Set task:
Reproduce the items word for word, from the line containing "You are a GUI" through the line containing "Monart Student Gallery (298, 335)", and include nothing else.

Material:

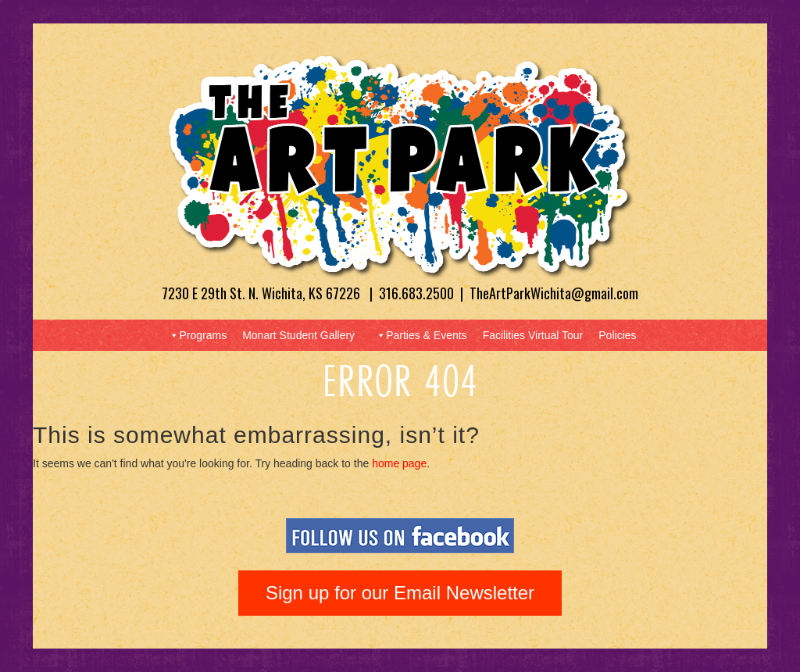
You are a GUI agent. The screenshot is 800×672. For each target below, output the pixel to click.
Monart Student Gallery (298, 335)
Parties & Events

...

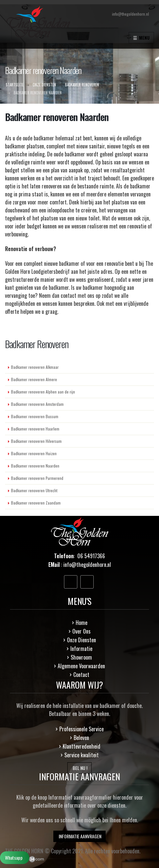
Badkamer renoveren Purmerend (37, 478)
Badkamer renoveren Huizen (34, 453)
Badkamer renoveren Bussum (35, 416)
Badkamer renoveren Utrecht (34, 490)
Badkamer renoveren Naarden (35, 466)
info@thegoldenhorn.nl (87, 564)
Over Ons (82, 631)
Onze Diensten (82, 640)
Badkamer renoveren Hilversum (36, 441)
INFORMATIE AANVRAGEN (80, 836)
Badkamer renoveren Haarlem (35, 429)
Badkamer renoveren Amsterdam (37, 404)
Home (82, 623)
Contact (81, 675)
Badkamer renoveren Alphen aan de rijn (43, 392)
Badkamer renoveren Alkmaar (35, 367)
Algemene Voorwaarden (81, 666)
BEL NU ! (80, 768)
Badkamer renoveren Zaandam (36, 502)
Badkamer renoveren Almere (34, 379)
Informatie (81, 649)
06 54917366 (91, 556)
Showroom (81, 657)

Exercise response:
You are a GUI agent. The screenshot is 800×672. For each target below, output the pixel to click.
Monart Student Gallery (298, 335)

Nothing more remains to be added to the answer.